In statistics, the multivariate t-distribution (or multivariate Student distribution) is a multivariate probability distribution. It is a generalization to random vectors of the Student's t-distribution, which is a distribution applicable to univariate random variables. While the case of a random matrix could be treated within this structure, the matrix t-distribution is distinct and makes particular use of the matrix structure.

Definition

One common method of construction of a multivariate t-distribution, for the case of [math]\displaystyle{ p }[/math] dimensions, is based on the observation that if [math]\displaystyle{ \mathbf y }[/math] and [math]\displaystyle{ u }[/math] are independent and distributed as [math]\displaystyle{ N({\mathbf 0},{\boldsymbol\Sigma}) }[/math] and [math]\displaystyle{ \chi^2_\nu }[/math] (i.e. multivariate normal and chi-squared distributions) respectively, the matrix [math]\displaystyle{ \mathbf{\Sigma}\, }[/math] is a p × p matrix, and [math]\displaystyle{ {\boldsymbol\mu} }[/math] is a constant vector then the random variable [math]\displaystyle{ {\mathbf x}={\mathbf y}/\sqrt{u/\nu} +{\boldsymbol\mu} }[/math] has the density[1]

[math]\displaystyle{ \frac{\Gamma\left[(\nu+p)/2\right]}{\Gamma(\nu/2)\nu^{p/2}\pi^{p/2}\left|{\boldsymbol\Sigma}\right|^{1/2}}\left[1+\frac{1}{\nu}({\mathbf x}-{\boldsymbol\mu})^T{\boldsymbol\Sigma}^{-1}({\mathbf x}-{\boldsymbol\mu})\right]^{-(\nu+p)/2} }[/math]

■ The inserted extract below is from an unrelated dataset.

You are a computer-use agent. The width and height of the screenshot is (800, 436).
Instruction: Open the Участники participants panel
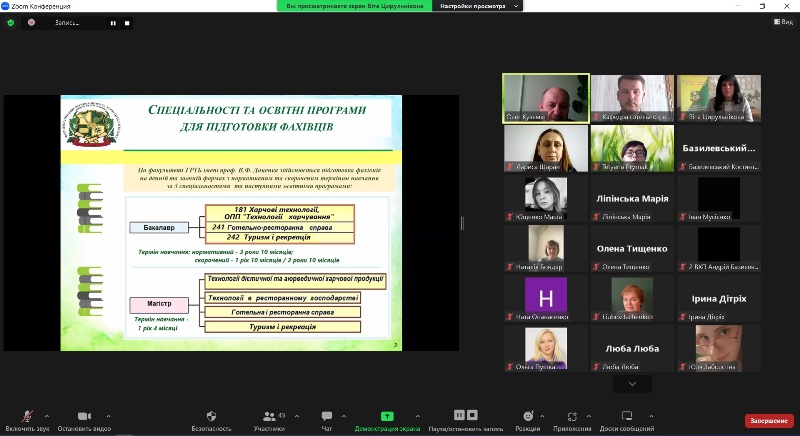[x=268, y=416]
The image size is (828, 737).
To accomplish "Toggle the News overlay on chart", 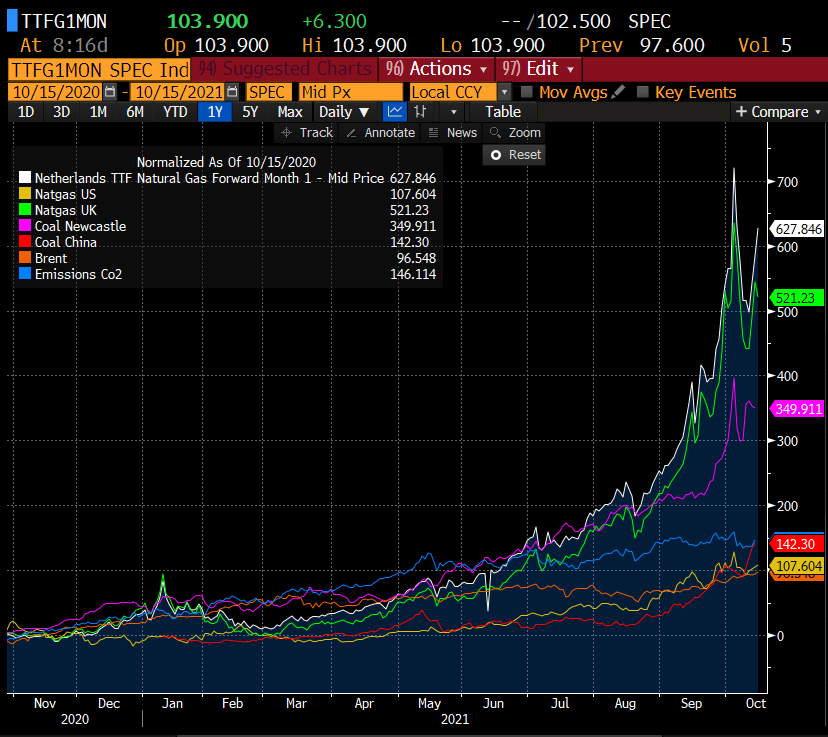I will tap(452, 133).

and is said to be distributed as a multivariate t-distribution with parameters [math]\displaystyle{ {\boldsymbol\Sigma},{\boldsymbol\mu},\nu }[/math]. Note that [math]\displaystyle{ \mathbf\Sigma }[/math] is not the covariance matrix since the covariance is given by [math]\displaystyle{ \nu/(\nu-2)\mathbf\Sigma }[/math] (for [math]\displaystyle{ \nu\gt 2 }[/math]).

The constructive definition of a multivariate t-distribution simultaneously serves as a sampling algorithm:

  1. Generate [math]\displaystyle{ u \sim \chi^2_\nu }[/math] and [math]\displaystyle{ \mathbf{y} \sim N(\mathbf{0}, \boldsymbol{\Sigma}) }[/math], independently.
  2. Compute [math]\displaystyle{ \mathbf{x} \gets \sqrt{\nu/u}\mathbf{y}+ \boldsymbol{\mu} }[/math].

This formulation gives rise to the hierarchical representation of a multivariate t-distribution as a scale-mixture of normals: [math]\displaystyle{ u \sim \mathrm{Ga}(\nu/2,\nu/2) }[/math] where [math]\displaystyle{ \mathrm{Ga}(a,b) }[/math] indicates a gamma distribution with density proportional to [math]\displaystyle{ x^{a-1}e^{-bx} }[/math], and [math]\displaystyle{ \mathbf{x}\mid u }[/math] conditionally follows [math]\displaystyle{ N(\boldsymbol{\mu},u^{-1}\boldsymbol{\Sigma}) }[/math].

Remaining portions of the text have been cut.